Is there anything else I can test or validate? I even ran a Wireshark on the network, and there is no visible difference in the packets when the VSF core switch stops responding.
Original Message:
Sent: Aug 22, 2024 05:27 AM
From: parnassus
Subject: Switch-Packet loss on switch 5406r
In case of a very (very) busy network - in your case: if North<->South traffic traversing the VSF is very high saturating various 10Gbps links to servers so impacting heavily on ports of A modules - 8 SFP+ ports - of your VSF - I could eventually imagine "oversubscription" happening at level of Modules A on your VSF (since SFP+ on those Modules are used either for VSF interlinks and for uplinks to other Servers/Switch <- VSF Interlinks traffic should be very light normally but that could be not the case in some particular situation -> say HPE DL360 on the right has heavy traffic with the HPE DL360 server on the left <- given that those servers are not dual homed to the VSF)...BUT this I believe it is not your case (If I record correctly each v3 zl2 Module should grant 80Gbps of backplane bandwidth so plenty if we are considering just a simple file transfer over links 10G -> 1G or viceversa).
Original Message:
Sent: Aug 22, 2024 05:10 AM
From: parnassus
Subject: Switch-Packet loss on switch 5406r
Does it happen either when the file transfer starts from the HPE BladeSystem C3000 connected host (1G) to the HPE DL360 connected host (10G) or when it starts from the HPE DL360 connected host (10G) to the HPE BladeSystem C3000 connected host (1G) or in both directions?

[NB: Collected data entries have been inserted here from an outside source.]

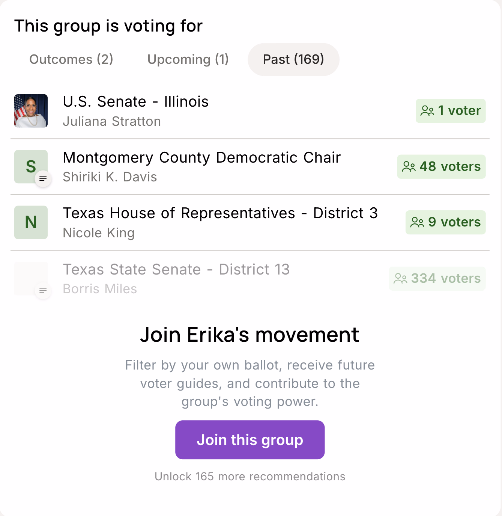Click the grayed voters icon for 334 voters
This screenshot has height=516, width=502.
click(x=401, y=278)
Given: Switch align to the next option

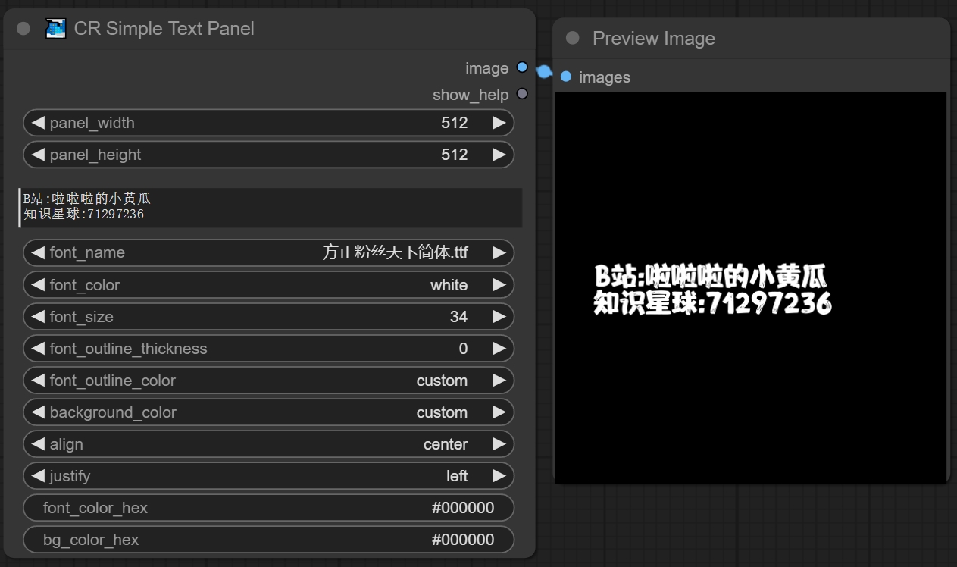Looking at the screenshot, I should click(498, 444).
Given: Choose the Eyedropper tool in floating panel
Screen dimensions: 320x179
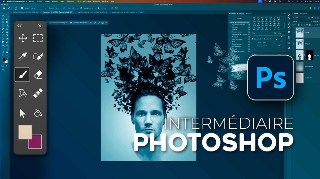Looking at the screenshot, I should 23,56.
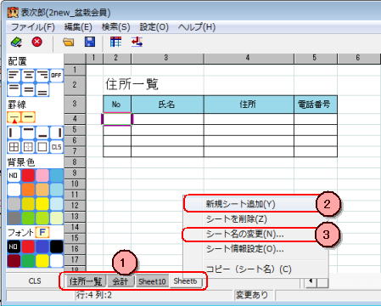Toggle the NO font color option
Image resolution: width=381 pixels, height=306 pixels.
pyautogui.click(x=14, y=247)
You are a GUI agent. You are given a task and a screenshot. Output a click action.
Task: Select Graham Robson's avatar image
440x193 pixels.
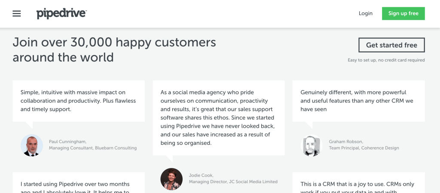click(312, 145)
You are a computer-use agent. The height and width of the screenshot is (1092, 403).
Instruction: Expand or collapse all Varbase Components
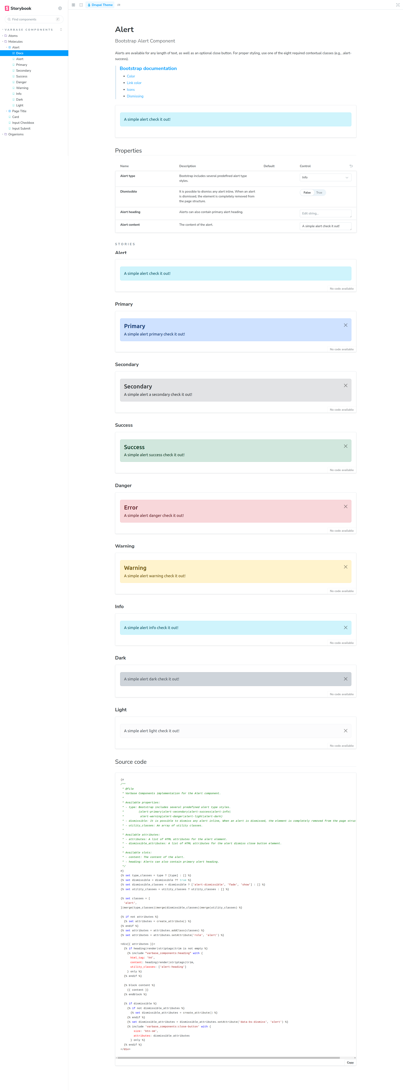(x=61, y=30)
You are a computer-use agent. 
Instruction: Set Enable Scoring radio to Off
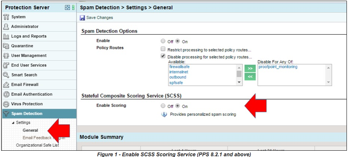pos(163,106)
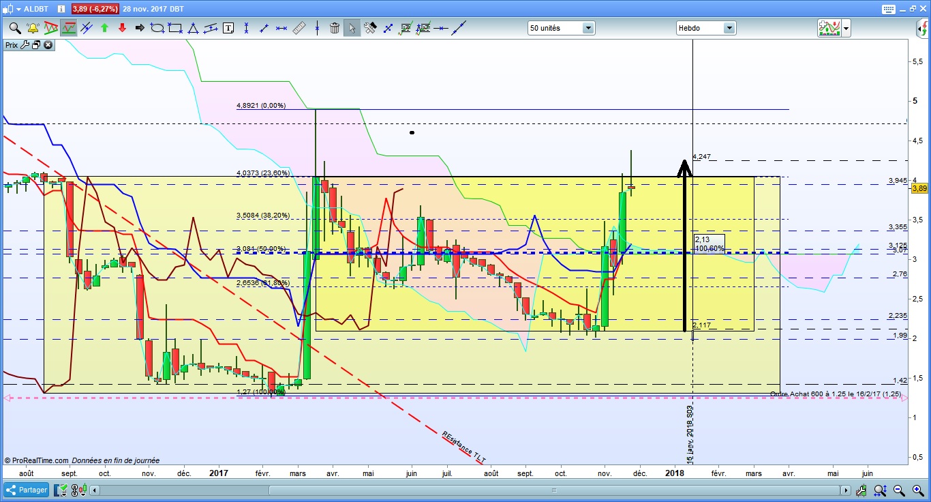Toggle the highlighted chart line style button
This screenshot has width=931, height=502.
coord(68,28)
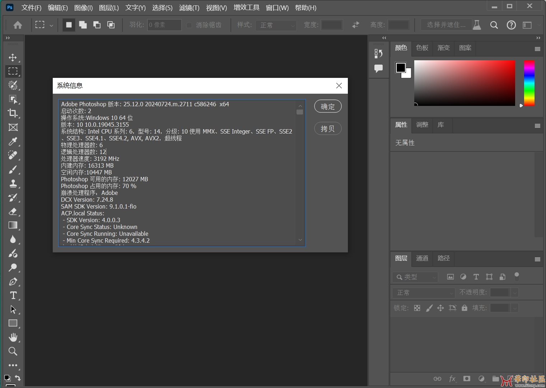Screen dimensions: 546x388
Task: Select the Hand tool
Action: click(x=13, y=337)

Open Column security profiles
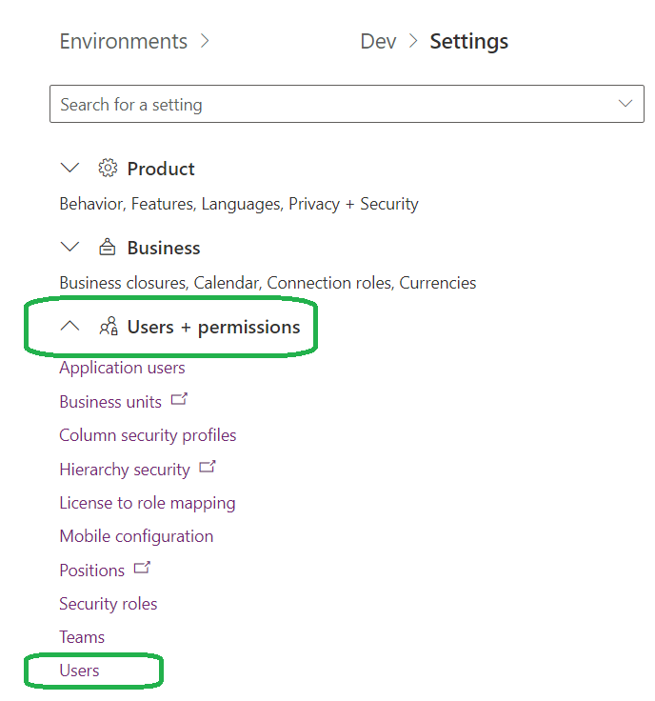tap(148, 435)
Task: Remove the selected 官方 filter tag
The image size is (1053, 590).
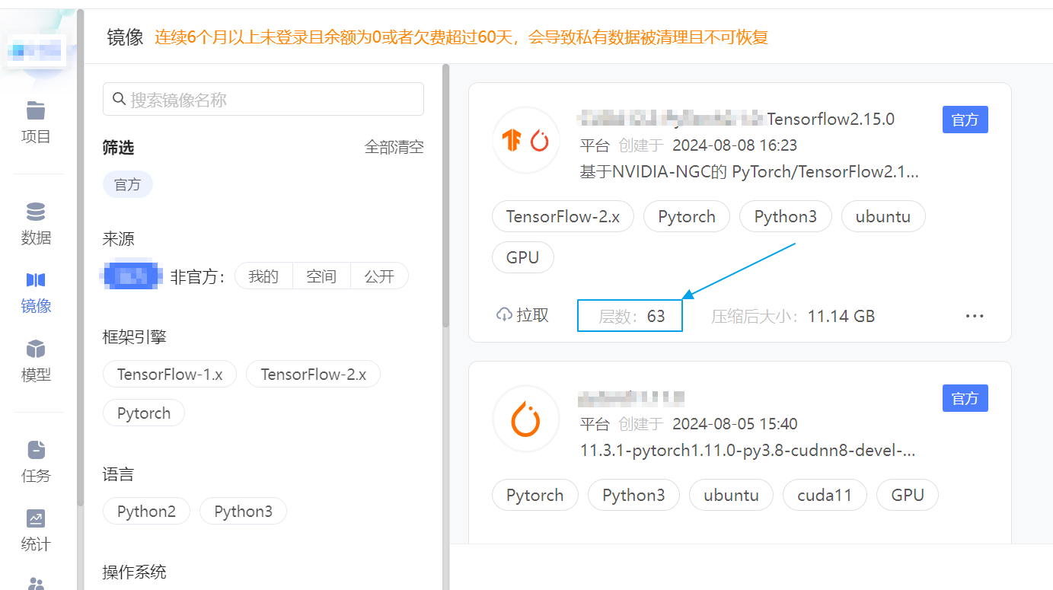Action: [127, 185]
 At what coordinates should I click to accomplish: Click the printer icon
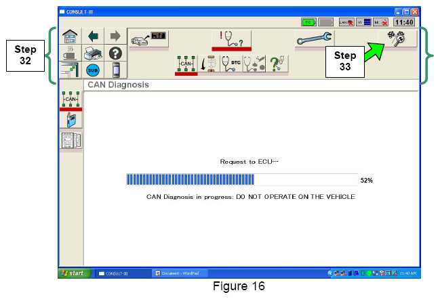(93, 53)
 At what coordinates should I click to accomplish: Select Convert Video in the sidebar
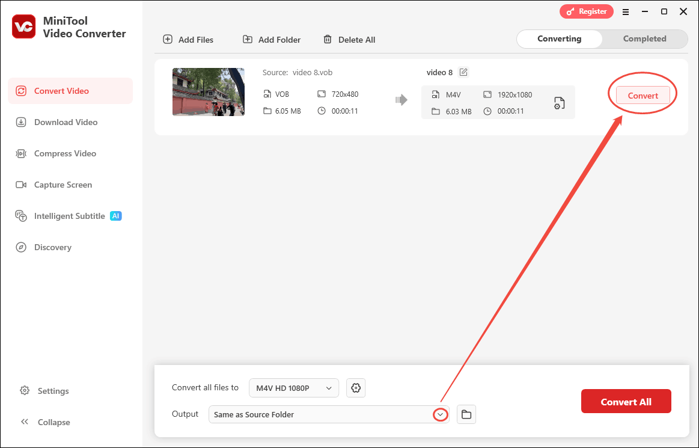pos(63,91)
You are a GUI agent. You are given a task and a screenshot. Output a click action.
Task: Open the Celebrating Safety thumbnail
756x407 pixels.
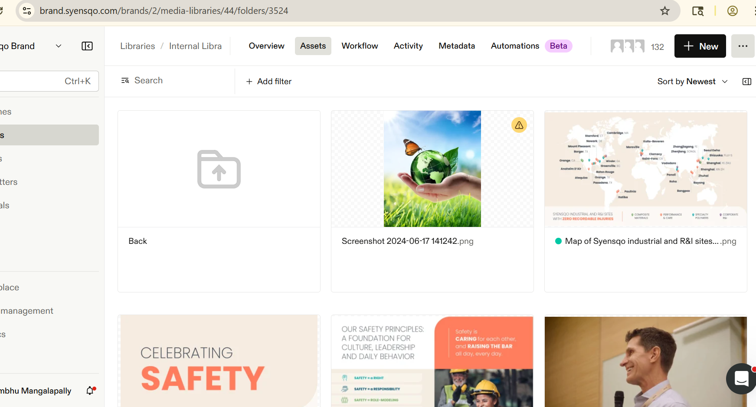point(219,361)
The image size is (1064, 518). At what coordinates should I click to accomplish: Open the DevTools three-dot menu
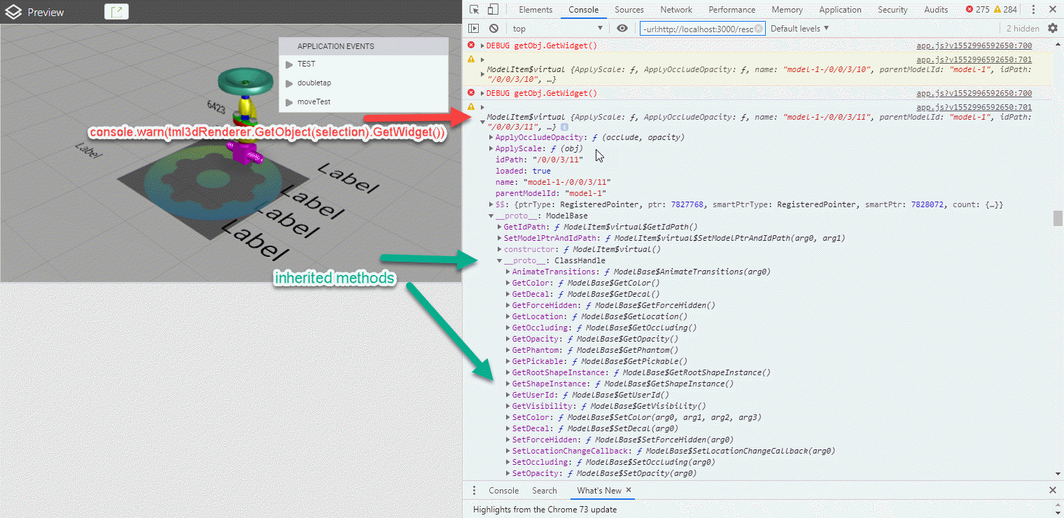1033,10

Would be interesting to see anonimized ports' configurations (about physical and logical ports involved) both Switch(es) side and Servers side; AFAIK a VSF with IP routing duties (as in your case), should not experience IP routing issues if a particular host-to-host traffic - traversing it (or be routed by it) - saturates a particular port (say the slowest one, the 1Gbps one)...at least until on that uplink transits traffic to one particular VLAN only and it is not used to carry multi-VLANs traffic (which means that all VLANs traffic traversing that uplink could be impacted if just on one of its VLAN the traffic saturates the physical link)...I don't know if that could or couldn't be your specific case (given the description you gave us, IMHO it's probably not).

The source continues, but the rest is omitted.